There are fast food restaurants where you can get a burger fries and soda for a buck and across the street there is Wolfgang Pucks restaurant that sells a prime beef burger for 18.99. Enough said.

My position is that I think that shoot and share photographers don't value their work. They need to realize that they are capturing a timeless moment or creating a peice of art. You are devaluing yourself when you just hand someone a disc and let them put it on something not worthy of art. Did Picasso paint on cheap cardboard? Or did he choose a nice cavas? Think about it. I'm not saying it's wrong, it is just making it harder for us full time photographers who live this 24/7 and not just on an occasional weekend because they have another job. Value what you shoot and the client will too. In fact, they will appreciate you more because you chose to care what their images were placed on. For those who care about referrals, think about what they will tell everyone. " He cares" not, " he's cheap ".

I am a "shoot and share" and my clients love it! With social media taking over, I feel it is the only way to go. People want to post their digital images to Facebook, Twitter, and all the other SM outlets. I do explain to my clients that they can order prints wherever they would like, but there is a quality difference from professional labs to places like Walgreens. I then offer them my prices for printing if they would like to add that to their cost after receiving the digital images. I feel like that is a good balance of the 2 worlds.

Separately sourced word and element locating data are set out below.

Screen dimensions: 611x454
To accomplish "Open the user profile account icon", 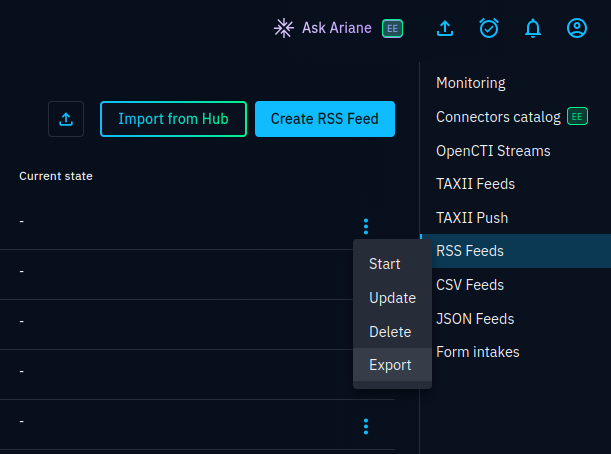I will click(577, 28).
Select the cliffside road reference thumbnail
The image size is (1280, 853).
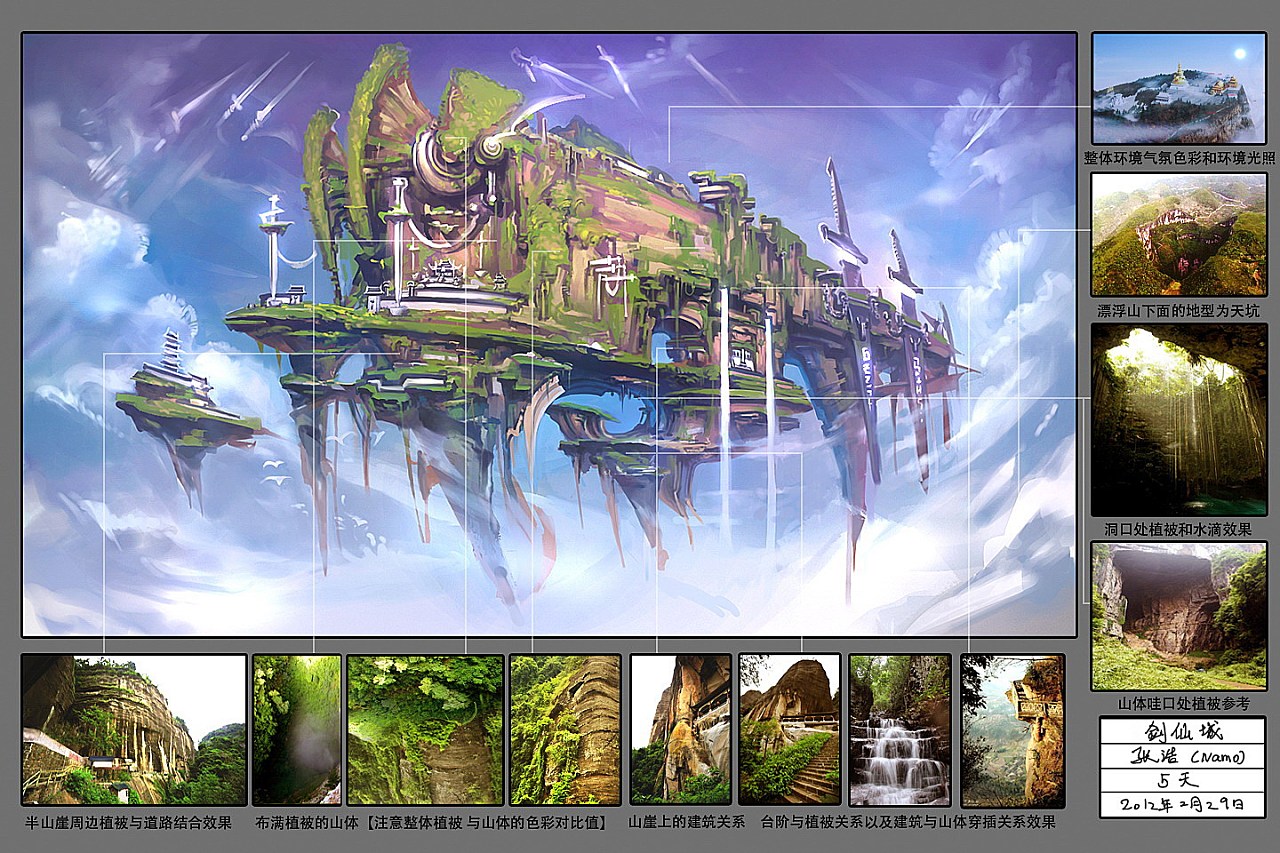tap(134, 729)
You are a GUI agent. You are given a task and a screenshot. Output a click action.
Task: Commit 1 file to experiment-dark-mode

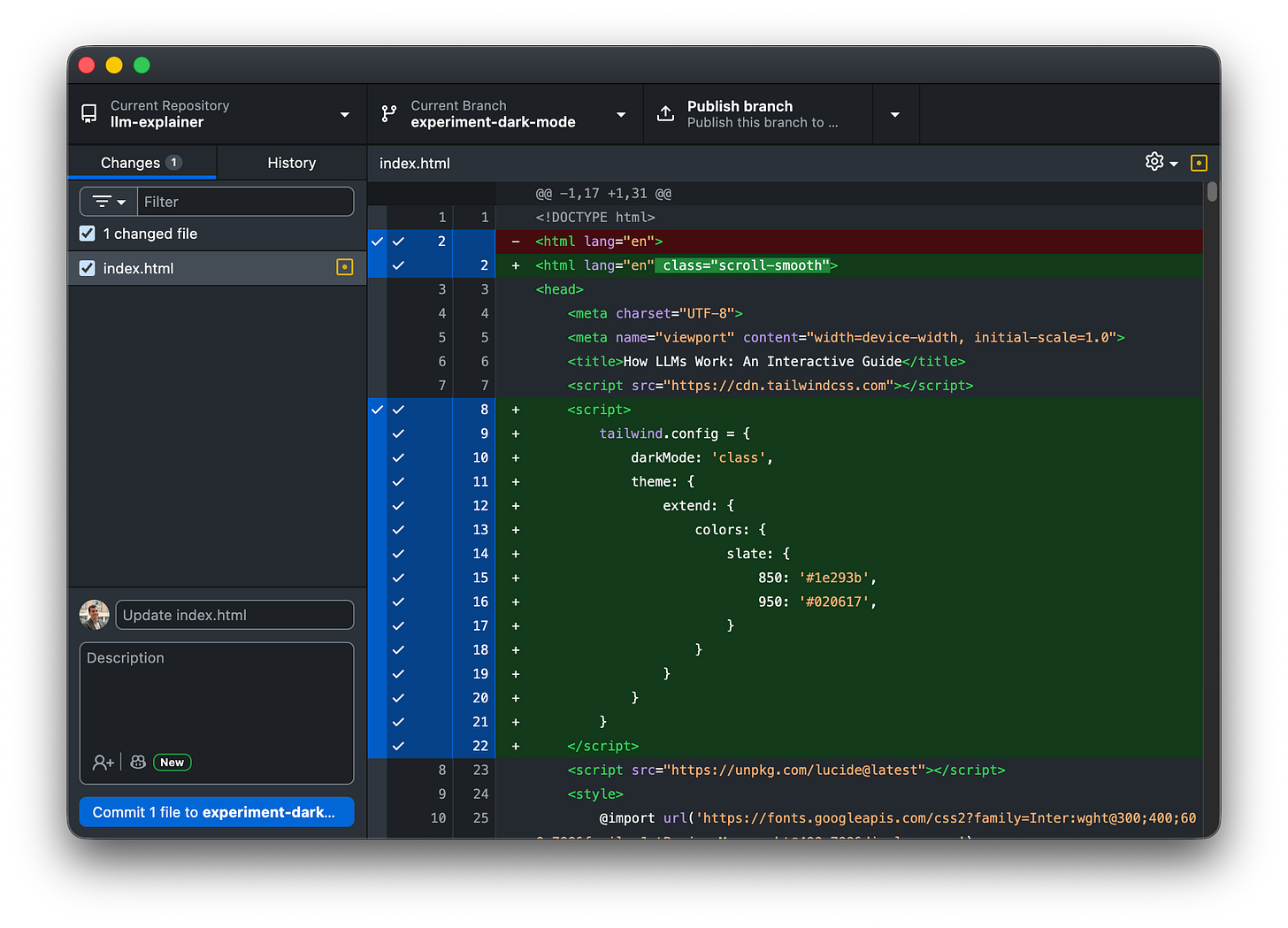click(216, 811)
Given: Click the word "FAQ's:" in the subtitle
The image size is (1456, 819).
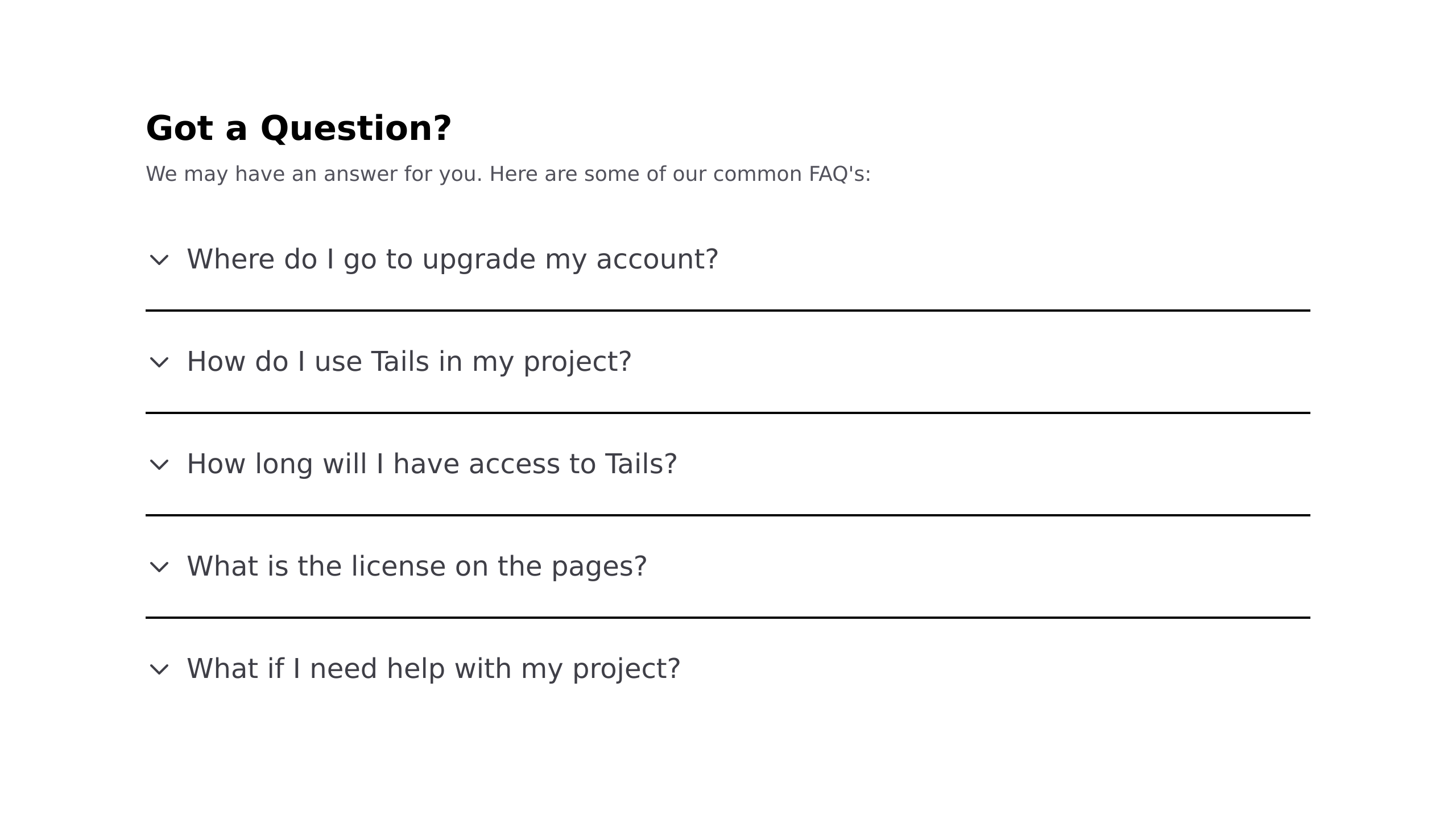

I hope somebody can do a survey on who is making money and who is still in business 6 months

I only let my clients have images printable up to 8x10 only, anything larger they must go through me. 11x14 and larger(I am going for the larger canvas prints of at least 16x10) is a la carte.

What I have been seeing a LOT of recently in my own area of the state I live in, are photographers offering a session with 20-50 (or all) fully edited digital images on a disc for $150 or $200. This to me, is what I feel most people are upset about. Not that our clients are upset that some photographers are giving the digital files, but that they are educating the client that they should expect custom photography to include all of their photos, fully edited, for pennies. Personally, I give the digital files of the prints that are chosen in my collections, but my collections range up to $5K. I have priced my collections for profit and sustainability of my business. I have had my share of potential clients who come in and expect much lower prices and I'm not going to lie, I don't feel I should need to defend my pricing to anyone, so I simply turn those clients away (professionally of course). This article, while well written, doesn't really go into this point of the matter. Most of the shoot and share photographers I have seen, are not educated properly on how to sustain a business and I think are mainly doing it for quick cash, without the thought of the actual work that they have to put into it and then the clients are left dissatisfied with their products. If a shoot and share photographer wants to charge $1000 for their work, then great, but at $150, I think it's doing a disservice to not only the customers, but to other photographers - by educating the customer incorrectly.